> _TASK GOAL_:
Print every record exactly, with nothing added or left out.

> _INFORMATION PROVIDED_:
• • • •
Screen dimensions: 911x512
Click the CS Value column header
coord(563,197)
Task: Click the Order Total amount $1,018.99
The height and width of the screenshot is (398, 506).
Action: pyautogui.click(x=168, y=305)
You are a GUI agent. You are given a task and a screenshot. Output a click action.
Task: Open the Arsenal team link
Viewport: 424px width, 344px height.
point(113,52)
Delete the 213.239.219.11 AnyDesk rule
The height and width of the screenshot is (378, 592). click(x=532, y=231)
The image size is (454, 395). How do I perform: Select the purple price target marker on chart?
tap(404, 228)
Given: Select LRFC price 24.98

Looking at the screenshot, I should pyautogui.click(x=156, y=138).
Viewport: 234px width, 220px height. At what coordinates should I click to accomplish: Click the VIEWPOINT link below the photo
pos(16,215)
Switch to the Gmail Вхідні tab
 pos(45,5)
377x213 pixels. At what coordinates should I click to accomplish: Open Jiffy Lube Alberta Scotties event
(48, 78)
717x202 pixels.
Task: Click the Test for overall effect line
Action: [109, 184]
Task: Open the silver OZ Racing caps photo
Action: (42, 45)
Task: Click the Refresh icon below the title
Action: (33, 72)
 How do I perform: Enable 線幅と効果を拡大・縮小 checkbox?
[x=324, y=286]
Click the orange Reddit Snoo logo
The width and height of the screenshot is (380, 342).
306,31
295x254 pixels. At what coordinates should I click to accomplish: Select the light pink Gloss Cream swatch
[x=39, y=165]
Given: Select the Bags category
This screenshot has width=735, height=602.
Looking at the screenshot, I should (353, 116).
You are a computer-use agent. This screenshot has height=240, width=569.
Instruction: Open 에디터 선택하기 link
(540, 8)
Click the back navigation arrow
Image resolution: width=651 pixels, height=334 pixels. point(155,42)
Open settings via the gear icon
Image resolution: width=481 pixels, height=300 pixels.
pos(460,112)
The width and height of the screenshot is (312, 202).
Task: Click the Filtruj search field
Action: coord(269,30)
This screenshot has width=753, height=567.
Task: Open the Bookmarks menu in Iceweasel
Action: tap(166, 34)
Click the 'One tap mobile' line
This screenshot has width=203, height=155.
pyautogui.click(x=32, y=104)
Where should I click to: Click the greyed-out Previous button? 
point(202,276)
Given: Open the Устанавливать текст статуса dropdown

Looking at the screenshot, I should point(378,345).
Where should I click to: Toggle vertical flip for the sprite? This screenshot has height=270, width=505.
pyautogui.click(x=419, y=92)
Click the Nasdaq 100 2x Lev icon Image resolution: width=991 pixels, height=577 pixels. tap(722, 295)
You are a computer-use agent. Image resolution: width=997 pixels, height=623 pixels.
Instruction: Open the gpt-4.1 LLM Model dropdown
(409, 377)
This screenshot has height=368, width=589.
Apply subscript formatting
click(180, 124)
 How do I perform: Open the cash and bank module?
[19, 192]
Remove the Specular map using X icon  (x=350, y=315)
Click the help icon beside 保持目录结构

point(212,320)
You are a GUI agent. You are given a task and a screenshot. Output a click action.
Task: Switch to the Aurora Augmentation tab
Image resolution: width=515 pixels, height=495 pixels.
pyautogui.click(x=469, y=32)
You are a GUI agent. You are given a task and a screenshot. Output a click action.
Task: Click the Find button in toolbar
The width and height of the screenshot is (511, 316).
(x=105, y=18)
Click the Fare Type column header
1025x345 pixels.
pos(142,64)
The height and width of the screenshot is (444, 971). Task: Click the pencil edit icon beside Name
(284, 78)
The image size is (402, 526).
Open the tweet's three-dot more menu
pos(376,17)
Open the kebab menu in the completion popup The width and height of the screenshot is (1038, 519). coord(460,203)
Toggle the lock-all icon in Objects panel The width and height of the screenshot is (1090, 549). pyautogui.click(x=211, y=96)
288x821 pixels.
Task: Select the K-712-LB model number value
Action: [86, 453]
• • • •
> _RESPONSE BOX_:
Screen dimensions: 911x512
Click the CS Value column header
coord(563,197)
Task: Click the Order Total amount $1,018.99
The height and width of the screenshot is (398, 506).
Action: pyautogui.click(x=168, y=305)
You are a GUI agent. You are given a task and a screenshot. Output a click action.
Task: Open the Arsenal team link
Viewport: 424px width, 344px height.
point(113,52)
Delete the 213.239.219.11 AnyDesk rule
The height and width of the screenshot is (378, 592). click(x=532, y=231)
The image size is (454, 395). How do I perform: Select the purple price target marker on chart?
tap(404, 228)
Given: Select LRFC price 24.98

Looking at the screenshot, I should pyautogui.click(x=156, y=138).
Viewport: 234px width, 220px height. At what coordinates should I click to accomplish: Click the VIEWPOINT link below the photo
pos(16,215)
Switch to the Gmail Вхідні tab
 pos(45,5)
377x213 pixels. At what coordinates should I click to accomplish: Open Jiffy Lube Alberta Scotties event
(48, 78)
717x202 pixels.
Task: Click the Test for overall effect line
Action: [109, 184]
Task: Open the silver OZ Racing caps photo
Action: (42, 45)
Task: Click the Refresh icon below the title
Action: (33, 72)
 How do I perform: Enable 線幅と効果を拡大・縮小 checkbox?
[x=324, y=286]
Click the orange Reddit Snoo logo
The width and height of the screenshot is (380, 342).
306,31
295x254 pixels. At what coordinates should I click to accomplish: Select the light pink Gloss Cream swatch
[x=39, y=165]
Given: Select the Bags category
This screenshot has width=735, height=602.
Looking at the screenshot, I should (353, 116).
You are a computer-use agent. This screenshot has height=240, width=569.
Instruction: Open 에디터 선택하기 link
(540, 8)
Click the back navigation arrow
Image resolution: width=651 pixels, height=334 pixels. point(155,42)
Open settings via the gear icon
Image resolution: width=481 pixels, height=300 pixels.
pos(460,112)
The width and height of the screenshot is (312, 202).
Task: Click the Filtruj search field
Action: coord(269,30)
This screenshot has width=753, height=567.
Task: Open the Bookmarks menu in Iceweasel
Action: tap(166, 34)
Click the 'One tap mobile' line
This screenshot has width=203, height=155.
pyautogui.click(x=32, y=104)
Where should I click to: Click the greyed-out Previous button? 
point(202,276)
Given: Open the Устанавливать текст статуса dropdown

Looking at the screenshot, I should point(378,345).
Where should I click to: Toggle vertical flip for the sprite? This screenshot has height=270, width=505.
pyautogui.click(x=419, y=92)
Click the Nasdaq 100 2x Lev icon Image resolution: width=991 pixels, height=577 pixels. tap(722, 295)
You are a computer-use agent. Image resolution: width=997 pixels, height=623 pixels.
Instruction: Open the gpt-4.1 LLM Model dropdown
(409, 377)
This screenshot has height=368, width=589.
Apply subscript formatting
click(180, 124)
 How do I perform: Open the cash and bank module?
[19, 192]
Remove the Specular map using X icon  (x=350, y=315)
Click the help icon beside 保持目录结构

point(212,320)
You are a GUI agent. You are given a task and a screenshot. Output a click action.
Task: Switch to the Aurora Augmentation tab
Image resolution: width=515 pixels, height=495 pixels.
pyautogui.click(x=469, y=32)
You are a GUI agent. You are given a task and a screenshot. Output a click action.
Task: Click the Find button in toolbar
The width and height of the screenshot is (511, 316).
(x=105, y=18)
Click the Fare Type column header
1025x345 pixels.
pos(142,64)
The height and width of the screenshot is (444, 971). Task: Click the pencil edit icon beside Name
(284, 78)
The image size is (402, 526).
Open the tweet's three-dot more menu
pos(376,17)
Open the kebab menu in the completion popup The width and height of the screenshot is (1038, 519). coord(460,203)
Toggle the lock-all icon in Objects panel The width and height of the screenshot is (1090, 549). pyautogui.click(x=211, y=96)
288x821 pixels.
Task: Select the K-712-LB model number value
Action: [86, 453]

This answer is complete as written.